** Opening Study material block **
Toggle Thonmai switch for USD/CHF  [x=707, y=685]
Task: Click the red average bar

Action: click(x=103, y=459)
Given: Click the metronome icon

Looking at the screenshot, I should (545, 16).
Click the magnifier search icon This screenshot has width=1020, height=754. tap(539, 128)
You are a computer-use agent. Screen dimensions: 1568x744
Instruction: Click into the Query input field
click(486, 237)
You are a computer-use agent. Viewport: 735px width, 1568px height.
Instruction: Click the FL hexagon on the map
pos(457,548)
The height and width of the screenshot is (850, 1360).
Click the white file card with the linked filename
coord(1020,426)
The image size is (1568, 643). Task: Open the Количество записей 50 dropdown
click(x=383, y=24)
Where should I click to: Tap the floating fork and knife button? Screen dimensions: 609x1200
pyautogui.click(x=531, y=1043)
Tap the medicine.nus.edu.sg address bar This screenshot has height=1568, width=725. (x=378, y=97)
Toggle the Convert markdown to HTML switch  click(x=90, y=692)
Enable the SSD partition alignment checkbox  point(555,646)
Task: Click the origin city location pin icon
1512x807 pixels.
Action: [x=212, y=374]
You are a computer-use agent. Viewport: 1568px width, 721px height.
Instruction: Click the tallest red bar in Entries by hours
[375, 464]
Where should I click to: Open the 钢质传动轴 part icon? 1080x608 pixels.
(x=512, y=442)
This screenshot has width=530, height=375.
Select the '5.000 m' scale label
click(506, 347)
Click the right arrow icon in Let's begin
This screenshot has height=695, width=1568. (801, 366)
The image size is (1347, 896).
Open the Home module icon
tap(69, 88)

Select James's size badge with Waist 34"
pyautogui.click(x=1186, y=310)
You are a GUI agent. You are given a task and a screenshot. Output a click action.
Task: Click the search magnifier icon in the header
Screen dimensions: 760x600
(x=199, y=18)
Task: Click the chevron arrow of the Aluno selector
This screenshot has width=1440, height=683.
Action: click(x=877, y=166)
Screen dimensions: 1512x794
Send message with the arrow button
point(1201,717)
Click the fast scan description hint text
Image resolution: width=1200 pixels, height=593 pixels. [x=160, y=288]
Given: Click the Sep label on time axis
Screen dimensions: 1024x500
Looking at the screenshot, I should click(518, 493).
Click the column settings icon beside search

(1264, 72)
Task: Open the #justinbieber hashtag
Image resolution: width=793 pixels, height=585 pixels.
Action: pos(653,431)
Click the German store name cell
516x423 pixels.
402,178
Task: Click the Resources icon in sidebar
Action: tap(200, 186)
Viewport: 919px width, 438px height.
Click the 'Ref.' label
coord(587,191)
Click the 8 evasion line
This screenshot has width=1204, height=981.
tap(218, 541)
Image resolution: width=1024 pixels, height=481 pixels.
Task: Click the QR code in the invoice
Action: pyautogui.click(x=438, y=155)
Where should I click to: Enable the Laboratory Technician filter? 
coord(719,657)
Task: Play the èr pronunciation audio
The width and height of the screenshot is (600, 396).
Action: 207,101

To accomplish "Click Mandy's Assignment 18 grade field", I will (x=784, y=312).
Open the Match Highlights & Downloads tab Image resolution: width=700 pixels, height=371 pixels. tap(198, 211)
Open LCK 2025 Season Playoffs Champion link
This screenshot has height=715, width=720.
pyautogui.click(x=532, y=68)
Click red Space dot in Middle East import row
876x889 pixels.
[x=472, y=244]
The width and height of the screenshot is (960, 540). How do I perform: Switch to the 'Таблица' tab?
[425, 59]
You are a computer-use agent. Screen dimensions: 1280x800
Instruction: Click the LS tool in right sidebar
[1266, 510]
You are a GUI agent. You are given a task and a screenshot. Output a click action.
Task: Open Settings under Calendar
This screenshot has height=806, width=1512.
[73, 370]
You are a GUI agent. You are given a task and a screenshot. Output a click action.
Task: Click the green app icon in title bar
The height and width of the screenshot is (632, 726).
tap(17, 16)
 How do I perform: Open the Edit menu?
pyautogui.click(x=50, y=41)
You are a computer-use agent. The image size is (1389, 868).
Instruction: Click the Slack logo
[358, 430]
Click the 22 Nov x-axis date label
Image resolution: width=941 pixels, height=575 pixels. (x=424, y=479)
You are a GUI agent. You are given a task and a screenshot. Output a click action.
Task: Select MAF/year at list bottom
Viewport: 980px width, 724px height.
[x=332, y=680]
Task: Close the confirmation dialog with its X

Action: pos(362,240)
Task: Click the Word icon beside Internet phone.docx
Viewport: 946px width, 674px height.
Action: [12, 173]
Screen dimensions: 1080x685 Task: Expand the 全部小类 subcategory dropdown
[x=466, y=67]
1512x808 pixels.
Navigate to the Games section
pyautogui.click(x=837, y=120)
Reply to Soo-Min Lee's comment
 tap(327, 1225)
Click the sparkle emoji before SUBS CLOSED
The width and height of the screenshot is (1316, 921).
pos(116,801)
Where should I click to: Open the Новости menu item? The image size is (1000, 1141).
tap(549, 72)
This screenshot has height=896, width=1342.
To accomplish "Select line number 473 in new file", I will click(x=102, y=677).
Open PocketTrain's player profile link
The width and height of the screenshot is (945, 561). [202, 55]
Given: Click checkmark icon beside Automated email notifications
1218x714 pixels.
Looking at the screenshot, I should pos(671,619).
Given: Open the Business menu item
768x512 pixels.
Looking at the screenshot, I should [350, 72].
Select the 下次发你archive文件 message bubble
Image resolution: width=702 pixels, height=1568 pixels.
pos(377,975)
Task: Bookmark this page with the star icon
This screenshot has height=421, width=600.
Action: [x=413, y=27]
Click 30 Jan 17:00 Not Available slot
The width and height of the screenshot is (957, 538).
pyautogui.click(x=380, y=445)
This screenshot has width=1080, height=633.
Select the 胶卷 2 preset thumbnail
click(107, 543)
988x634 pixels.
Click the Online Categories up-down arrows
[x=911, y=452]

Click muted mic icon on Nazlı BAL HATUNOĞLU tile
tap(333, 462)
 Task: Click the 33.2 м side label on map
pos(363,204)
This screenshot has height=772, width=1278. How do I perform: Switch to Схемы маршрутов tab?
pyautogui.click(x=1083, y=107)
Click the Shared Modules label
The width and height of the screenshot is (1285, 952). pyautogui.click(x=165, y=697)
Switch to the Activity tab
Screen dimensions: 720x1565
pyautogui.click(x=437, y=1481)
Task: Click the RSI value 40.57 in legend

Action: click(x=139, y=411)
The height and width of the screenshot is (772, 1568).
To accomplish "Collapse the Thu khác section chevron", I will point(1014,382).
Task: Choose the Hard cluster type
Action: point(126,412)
** Closing Study material block **
Work task: Pull every line with "magnifier" from the records.

Task solution:
Click the magnifier search icon This screenshot has width=1020, height=754. tap(539, 128)
Task: Click the search magnifier icon in the header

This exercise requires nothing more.